**Exercise instructions:** Print the data again, exactly.

BEGIN

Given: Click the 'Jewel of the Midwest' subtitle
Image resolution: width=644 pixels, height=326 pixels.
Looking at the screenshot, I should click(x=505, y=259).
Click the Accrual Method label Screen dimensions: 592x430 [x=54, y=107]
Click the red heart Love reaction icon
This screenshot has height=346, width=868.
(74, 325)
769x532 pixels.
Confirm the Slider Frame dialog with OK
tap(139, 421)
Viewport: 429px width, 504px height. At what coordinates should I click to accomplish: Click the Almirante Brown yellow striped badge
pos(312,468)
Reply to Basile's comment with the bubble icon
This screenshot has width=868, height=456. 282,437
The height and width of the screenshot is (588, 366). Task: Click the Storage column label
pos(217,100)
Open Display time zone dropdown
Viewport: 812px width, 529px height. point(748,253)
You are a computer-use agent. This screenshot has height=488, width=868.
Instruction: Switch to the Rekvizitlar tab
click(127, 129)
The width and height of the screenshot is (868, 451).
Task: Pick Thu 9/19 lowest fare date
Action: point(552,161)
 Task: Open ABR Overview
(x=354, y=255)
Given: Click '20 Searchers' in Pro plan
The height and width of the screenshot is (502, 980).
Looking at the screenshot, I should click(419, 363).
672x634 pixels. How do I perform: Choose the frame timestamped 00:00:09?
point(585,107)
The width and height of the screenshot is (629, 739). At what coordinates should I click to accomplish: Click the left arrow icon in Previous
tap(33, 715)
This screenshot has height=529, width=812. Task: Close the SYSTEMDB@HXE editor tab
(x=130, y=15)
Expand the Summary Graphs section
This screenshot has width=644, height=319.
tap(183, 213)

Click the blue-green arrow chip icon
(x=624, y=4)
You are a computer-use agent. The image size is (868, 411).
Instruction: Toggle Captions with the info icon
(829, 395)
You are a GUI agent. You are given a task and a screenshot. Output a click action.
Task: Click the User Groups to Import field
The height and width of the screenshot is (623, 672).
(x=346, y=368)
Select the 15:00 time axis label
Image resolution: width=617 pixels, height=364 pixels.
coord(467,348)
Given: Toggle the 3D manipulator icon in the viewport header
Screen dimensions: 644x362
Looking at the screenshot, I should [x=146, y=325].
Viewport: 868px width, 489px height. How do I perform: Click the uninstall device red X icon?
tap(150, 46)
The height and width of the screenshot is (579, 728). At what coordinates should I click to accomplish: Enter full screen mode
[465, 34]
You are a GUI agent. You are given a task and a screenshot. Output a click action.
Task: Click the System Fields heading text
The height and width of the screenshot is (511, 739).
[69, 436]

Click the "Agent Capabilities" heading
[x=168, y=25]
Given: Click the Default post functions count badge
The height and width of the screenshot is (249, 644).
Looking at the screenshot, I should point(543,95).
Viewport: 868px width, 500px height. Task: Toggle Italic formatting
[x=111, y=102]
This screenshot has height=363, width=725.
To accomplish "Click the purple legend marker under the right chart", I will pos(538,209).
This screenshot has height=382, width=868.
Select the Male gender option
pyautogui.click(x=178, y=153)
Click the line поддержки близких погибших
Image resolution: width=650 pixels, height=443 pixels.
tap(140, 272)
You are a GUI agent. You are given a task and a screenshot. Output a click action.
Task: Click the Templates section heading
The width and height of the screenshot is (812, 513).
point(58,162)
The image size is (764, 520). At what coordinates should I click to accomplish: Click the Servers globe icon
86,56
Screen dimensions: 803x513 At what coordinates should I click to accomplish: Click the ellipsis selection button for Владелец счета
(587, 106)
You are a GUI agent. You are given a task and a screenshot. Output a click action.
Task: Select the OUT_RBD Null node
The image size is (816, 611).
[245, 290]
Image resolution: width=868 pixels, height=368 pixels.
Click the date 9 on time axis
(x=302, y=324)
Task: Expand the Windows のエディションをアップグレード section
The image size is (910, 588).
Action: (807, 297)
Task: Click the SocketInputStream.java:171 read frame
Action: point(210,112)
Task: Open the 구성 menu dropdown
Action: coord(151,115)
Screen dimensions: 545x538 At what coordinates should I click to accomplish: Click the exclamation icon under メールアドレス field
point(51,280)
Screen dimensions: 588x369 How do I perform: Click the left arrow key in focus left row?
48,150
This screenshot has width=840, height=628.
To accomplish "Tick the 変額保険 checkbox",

END

**The completed task:**
Given: Click the 'Jewel of the Midwest' subtitle
Image resolution: width=644 pixels, height=326 pixels.
Looking at the screenshot, I should click(x=505, y=259).
Click the Accrual Method label Screen dimensions: 592x430 [x=54, y=107]
Click the red heart Love reaction icon
This screenshot has height=346, width=868.
(74, 325)
769x532 pixels.
Confirm the Slider Frame dialog with OK
tap(139, 421)
Viewport: 429px width, 504px height. At what coordinates should I click to accomplish: Click the Almirante Brown yellow striped badge
pos(312,468)
Reply to Basile's comment with the bubble icon
This screenshot has width=868, height=456. 282,437
The height and width of the screenshot is (588, 366). Task: Click the Storage column label
pos(217,100)
Open Display time zone dropdown
Viewport: 812px width, 529px height. point(748,253)
You are a computer-use agent. This screenshot has height=488, width=868.
Instruction: Switch to the Rekvizitlar tab
click(127, 129)
The width and height of the screenshot is (868, 451).
Task: Pick Thu 9/19 lowest fare date
Action: point(552,161)
 Task: Open ABR Overview
(x=354, y=255)
Given: Click '20 Searchers' in Pro plan
The height and width of the screenshot is (502, 980).
Looking at the screenshot, I should click(419, 363).
672x634 pixels. How do I perform: Choose the frame timestamped 00:00:09?
point(585,107)
The width and height of the screenshot is (629, 739). At what coordinates should I click to accomplish: Click the left arrow icon in Previous
tap(33, 715)
This screenshot has height=529, width=812. Task: Close the SYSTEMDB@HXE editor tab
(x=130, y=15)
Expand the Summary Graphs section
This screenshot has width=644, height=319.
tap(183, 213)

Click the blue-green arrow chip icon
(x=624, y=4)
You are a computer-use agent. The image size is (868, 411).
Instruction: Toggle Captions with the info icon
(829, 395)
You are a GUI agent. You are given a task and a screenshot. Output a click action.
Task: Click the User Groups to Import field
The height and width of the screenshot is (623, 672).
(x=346, y=368)
Select the 15:00 time axis label
Image resolution: width=617 pixels, height=364 pixels.
coord(467,348)
Given: Toggle the 3D manipulator icon in the viewport header
Screen dimensions: 644x362
Looking at the screenshot, I should [x=146, y=325].
Viewport: 868px width, 489px height. How do I perform: Click the uninstall device red X icon?
tap(150, 46)
The height and width of the screenshot is (579, 728). At what coordinates should I click to accomplish: Enter full screen mode
[465, 34]
You are a GUI agent. You are given a task and a screenshot. Output a click action.
Task: Click the System Fields heading text
The height and width of the screenshot is (511, 739).
[69, 436]

Click the "Agent Capabilities" heading
[x=168, y=25]
Given: Click the Default post functions count badge
The height and width of the screenshot is (249, 644).
Looking at the screenshot, I should point(543,95).
Viewport: 868px width, 500px height. Task: Toggle Italic formatting
[x=111, y=102]
This screenshot has height=363, width=725.
To accomplish "Click the purple legend marker under the right chart", I will pos(538,209).
This screenshot has height=382, width=868.
Select the Male gender option
pyautogui.click(x=178, y=153)
Click the line поддержки близких погибших
Image resolution: width=650 pixels, height=443 pixels.
tap(140, 272)
You are a GUI agent. You are given a task and a screenshot. Output a click action.
Task: Click the Templates section heading
The width and height of the screenshot is (812, 513).
point(58,162)
The image size is (764, 520). At what coordinates should I click to accomplish: Click the Servers globe icon
86,56
Screen dimensions: 803x513 At what coordinates should I click to accomplish: Click the ellipsis selection button for Владелец счета
(587, 106)
You are a GUI agent. You are given a task and a screenshot. Output a click action.
Task: Select the OUT_RBD Null node
The image size is (816, 611).
[245, 290]
Image resolution: width=868 pixels, height=368 pixels.
Click the date 9 on time axis
(x=302, y=324)
Task: Expand the Windows のエディションをアップグレード section
The image size is (910, 588).
Action: (807, 297)
Task: Click the SocketInputStream.java:171 read frame
Action: point(210,112)
Task: Open the 구성 menu dropdown
Action: coord(151,115)
Screen dimensions: 545x538 At what coordinates should I click to accomplish: Click the exclamation icon under メールアドレス field
point(51,280)
Screen dimensions: 588x369 How do I perform: Click the left arrow key in focus left row?
48,150
This screenshot has width=840, height=628.
To accomplish "Tick the 変額保険 checkbox",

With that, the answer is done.